* Exercise goal *
Nothing should be omitted: restate the full listing word for word.
═════ Dataset ═════
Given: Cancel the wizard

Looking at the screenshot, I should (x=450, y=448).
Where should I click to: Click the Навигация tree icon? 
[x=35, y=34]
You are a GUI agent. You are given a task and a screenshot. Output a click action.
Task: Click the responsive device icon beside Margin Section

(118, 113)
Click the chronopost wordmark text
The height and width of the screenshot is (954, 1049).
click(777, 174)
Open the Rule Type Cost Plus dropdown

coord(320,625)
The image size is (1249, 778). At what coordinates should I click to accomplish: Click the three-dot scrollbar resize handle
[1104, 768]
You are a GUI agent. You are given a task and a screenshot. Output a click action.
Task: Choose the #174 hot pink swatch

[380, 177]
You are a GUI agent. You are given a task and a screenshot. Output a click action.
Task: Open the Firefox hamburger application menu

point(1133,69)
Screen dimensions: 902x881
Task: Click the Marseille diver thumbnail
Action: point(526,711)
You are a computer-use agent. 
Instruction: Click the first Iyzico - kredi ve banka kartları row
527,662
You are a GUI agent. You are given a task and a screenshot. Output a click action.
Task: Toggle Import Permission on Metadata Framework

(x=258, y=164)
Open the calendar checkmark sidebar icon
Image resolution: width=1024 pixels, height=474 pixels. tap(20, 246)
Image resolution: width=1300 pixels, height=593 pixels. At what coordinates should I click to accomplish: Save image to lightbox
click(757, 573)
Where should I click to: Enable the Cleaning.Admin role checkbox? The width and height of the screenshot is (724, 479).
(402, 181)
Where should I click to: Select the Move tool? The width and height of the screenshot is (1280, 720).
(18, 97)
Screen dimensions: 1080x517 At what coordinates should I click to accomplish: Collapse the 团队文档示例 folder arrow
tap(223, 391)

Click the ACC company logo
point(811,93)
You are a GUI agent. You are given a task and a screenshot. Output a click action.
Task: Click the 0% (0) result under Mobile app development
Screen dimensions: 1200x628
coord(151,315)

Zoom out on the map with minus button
═════
* Exercise output *
Given: Cancel the wizard

Looking at the screenshot, I should (x=450, y=448).
Where should I click to: Click the Навигация tree icon? 
[x=35, y=34]
You are a GUI agent. You are given a task and a screenshot. Output a click action.
Task: Click the responsive device icon beside Margin Section

(118, 113)
Click the chronopost wordmark text
The height and width of the screenshot is (954, 1049).
click(777, 174)
Open the Rule Type Cost Plus dropdown

coord(320,625)
The image size is (1249, 778). At what coordinates should I click to accomplish: Click the three-dot scrollbar resize handle
[1104, 768]
You are a GUI agent. You are given a task and a screenshot. Output a click action.
Task: Choose the #174 hot pink swatch

[380, 177]
You are a GUI agent. You are given a task and a screenshot. Output a click action.
Task: Open the Firefox hamburger application menu

point(1133,69)
Screen dimensions: 902x881
Task: Click the Marseille diver thumbnail
Action: point(526,711)
You are a computer-use agent. 
Instruction: Click the first Iyzico - kredi ve banka kartları row
527,662
You are a GUI agent. You are given a task and a screenshot. Output a click action.
Task: Toggle Import Permission on Metadata Framework

(x=258, y=164)
Open the calendar checkmark sidebar icon
Image resolution: width=1024 pixels, height=474 pixels. tap(20, 246)
Image resolution: width=1300 pixels, height=593 pixels. At what coordinates should I click to accomplish: Save image to lightbox
click(757, 573)
Where should I click to: Enable the Cleaning.Admin role checkbox? The width and height of the screenshot is (724, 479).
(402, 181)
Where should I click to: Select the Move tool? The width and height of the screenshot is (1280, 720).
(18, 97)
Screen dimensions: 1080x517 At what coordinates should I click to accomplish: Collapse the 团队文档示例 folder arrow
tap(223, 391)

Click the ACC company logo
point(811,93)
You are a GUI agent. You are given a task and a screenshot. Output a click action.
Task: Click the 0% (0) result under Mobile app development
Screen dimensions: 1200x628
coord(151,315)

Zoom out on the map with minus button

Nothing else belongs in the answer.